#1 Keep WordPress Themes and Plugins Updated
This seems like a no brainer, but I can not tell you how many times I will log into a clients admin of their wordpress website and see many pending updates. We hear about vulnerabilities in certain themes and plugins each month. Many of them are updated by their developers regularly. If you don’t update old plugins or themes, you might get hacked. If you have multiple websites, you may want to rely on solutions such as ManageWP to handle the updates.
#2 Move your wp-config file one level up
Move your wp-config.php file one directory up is a good practice (some argue it is not but I disagree). Make sure you get the permissions right.

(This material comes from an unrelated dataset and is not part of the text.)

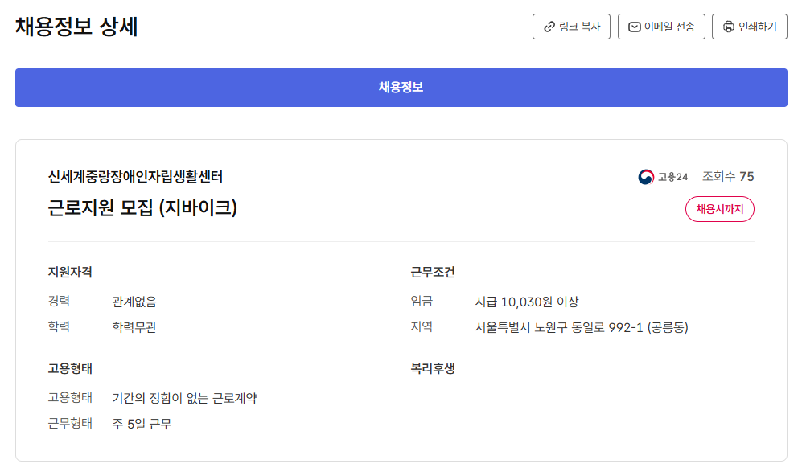Select the 근무조건 section heading
802x472 pixels.
pyautogui.click(x=433, y=273)
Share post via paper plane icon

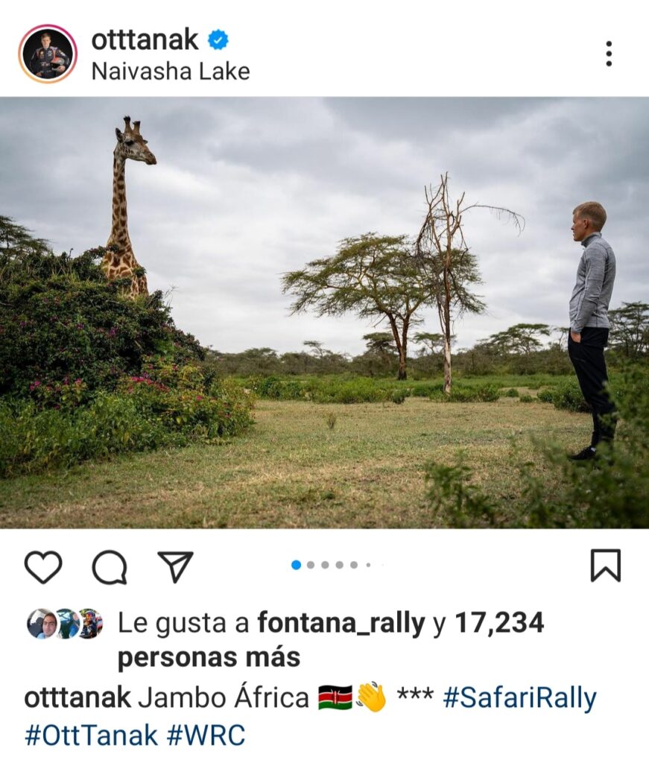pyautogui.click(x=175, y=566)
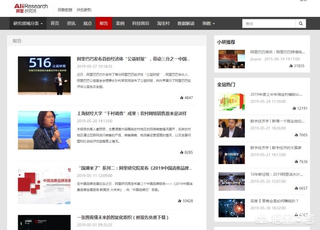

#3 Monitor user activities
Know what happens in your community and who may be trying to hack it is very important. You will always have a better chance to figure out what is going wrong when you can refer to activity logs.
#4 Monitor file changes
Certainly not all hack attacks happen overnight. Sometimes, hackers take weeks to implement their plan. By monitor file changes on your website, you will be able to catch them before they can do real damage.
#5 Backup your website
This is a no brainer. Disasters happen all the time. If you do not have your file backups stored offsite, you are going to have a difficult time bouncing back. VaultPress is a great backup solution for WordPress. These online backup tools can also get the job done well.

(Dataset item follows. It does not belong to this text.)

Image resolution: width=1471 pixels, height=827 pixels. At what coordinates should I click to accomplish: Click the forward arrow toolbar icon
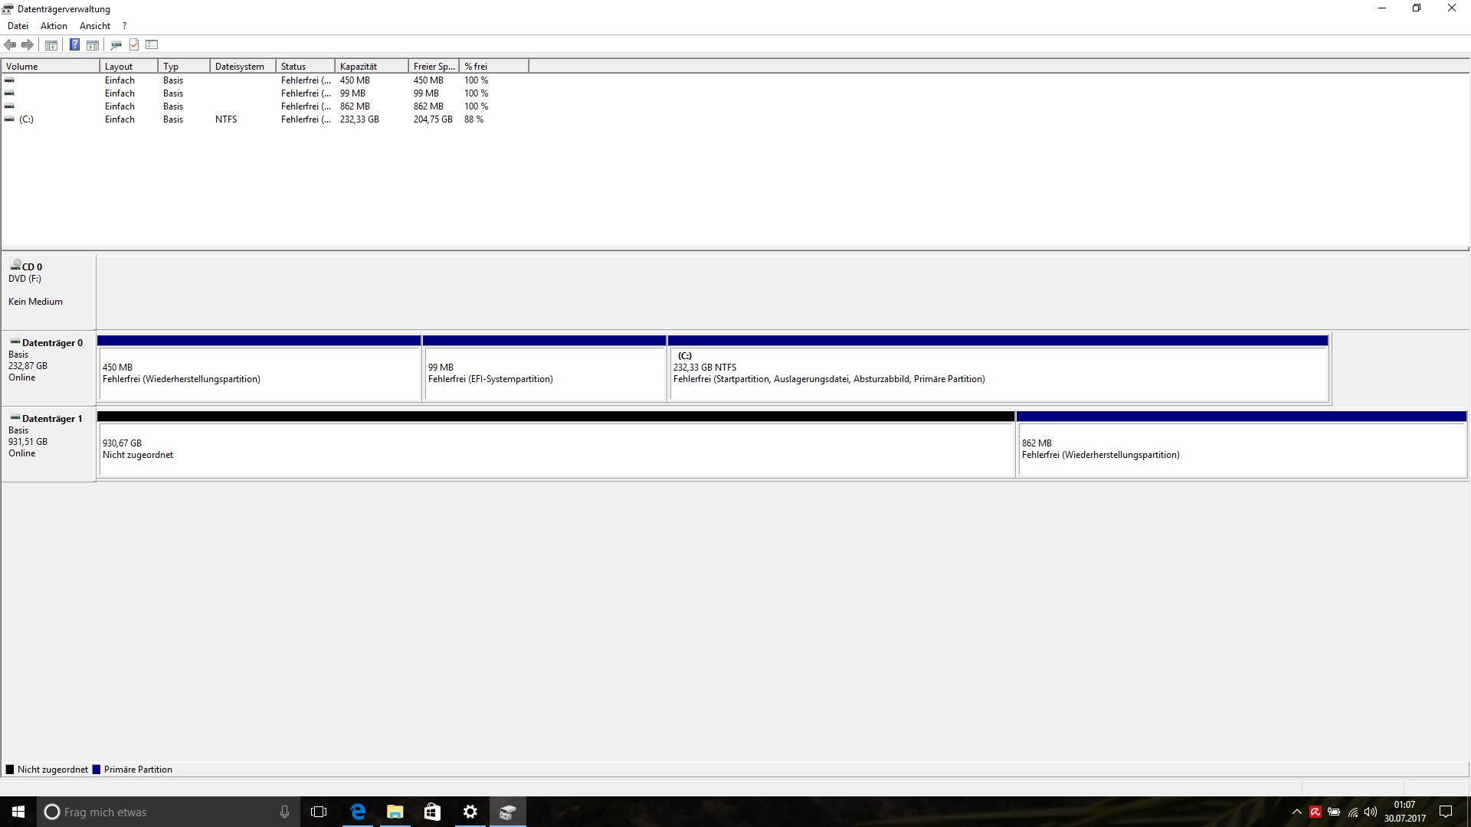click(28, 45)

#6 Follow basic & best practices
Many articles have been written on simple steps you can take to make WordPress secure. Even if you don’t have time to keep up with WordPress security articles, you can use security plugins to help you figure out the weaknesses of your site.
#7 Limit login attempts
Attacks are not always sophisticated. But you should not let hackers mess with your login page. Using a plugin to limit login attempts is the least you can do to keep strangers out.